Assigned task 1 —
Answer the following about the article on FMI's food prices website, one line per answer, marked to match.
(a) Since what month and year was April's increase in the Consumer Price Index for food at-home the largest monthly one?
(b) Who prepared the report the website is based on, and what position does that person hold?
(c) What is Leslie G. Sarasin's role at FMI?
Assigned task 2 — Extend the article on FMI's food prices website beyond its final sentence.

(Document passage begins)

FMI’s Website Explains Why Food Prices Rose Because of COVID-19
FMI—The Food Industry Association has created a website that explains how the COVID-19 pandemic has affected grocery prices more than nearly any other category of consumer spending. In April, the Consumer Price Index for food at-home posted its largest monthly increase since February 1974, and grocery prices are up 5.6% for the period June 2019 to June 2020, according to FMI.
The website, FMI.org/FoodPrices, is based on insights from “The Fundamentals of Food Prices: Costs, Consumer Demand and COVID-19,” prepared for FMI by Ricky Volpe, Ph.D., associate professor for Cal Poly in San Luis Obispo, Calif. The report finds the COVID-19 pandemic caused four major changes that impacted food prices in a short period of time:
- A rapid shift to eating at home.
- The loss of foodservice demand.
- An increase in production and processing costs.
- An increase in operating costs for grocery stores.
“The food industry is sensitive to the fact that American consumers remain highly concerned about COVID-19 and food sourcing but appear to be acquiring more confidence,” shared Leslie G. Sarasin, president and CEO of FMI. “This web experience is designed to educate the public, so grocery shoppers better understand how food prices are determined and how the COVID-19 shock to the supply chain affected food prices.”

(Document passage ends)
(Source data begins)

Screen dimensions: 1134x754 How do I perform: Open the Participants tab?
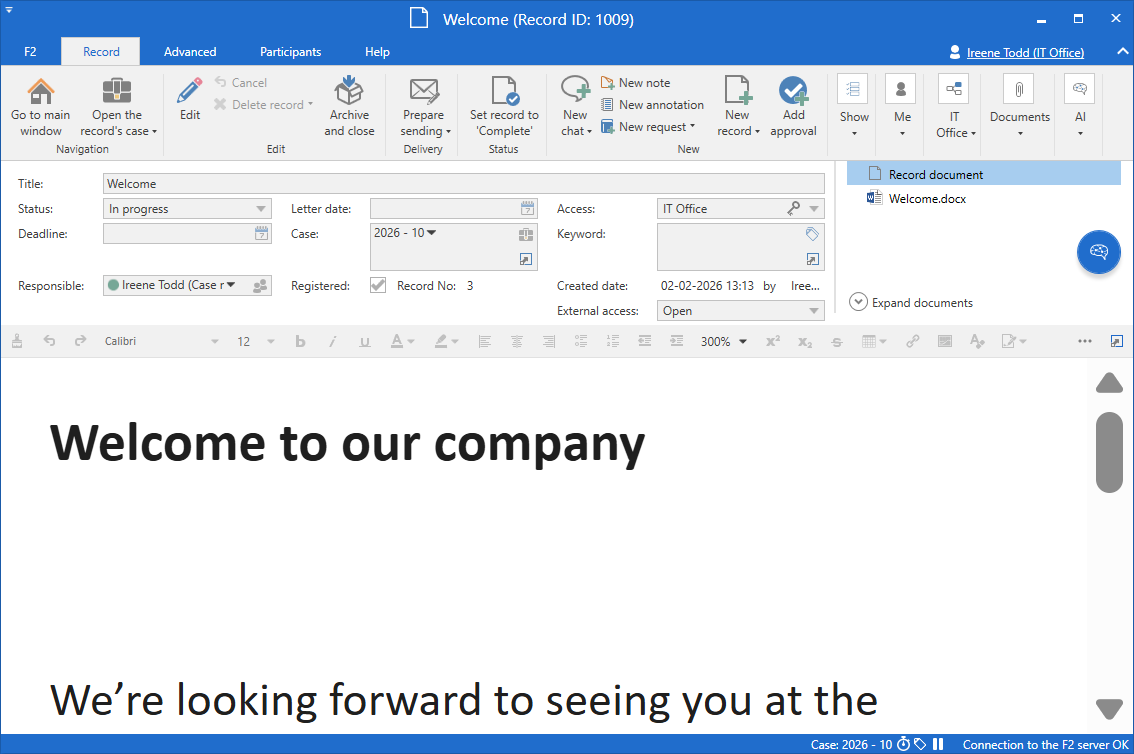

(Source data ends)

Response box 1 —
(a) February 1974
(b) Ricky Volpe, Ph.D., associate professor for Cal Poly in San Luis Obispo, Calif.
(c) President and CEO

Response box 2 —
Sarasin said FMI’s research indicates there will continue to be a higher level of retail-sector food spending for the foreseeable future as home cooking displaces spending on foodservice. “However, grocery shoppers can rest assured that cost increases are not related to increased profits, and instead result from a spike in expenses due to labor, lower capacity production, cleaning and sanitation protocols and even transportation demands,” she added.
Arlington, Va.-based FMI works with and on behalf of the entire industry to advance a safer, healthier and more efficient consumer food supply chain.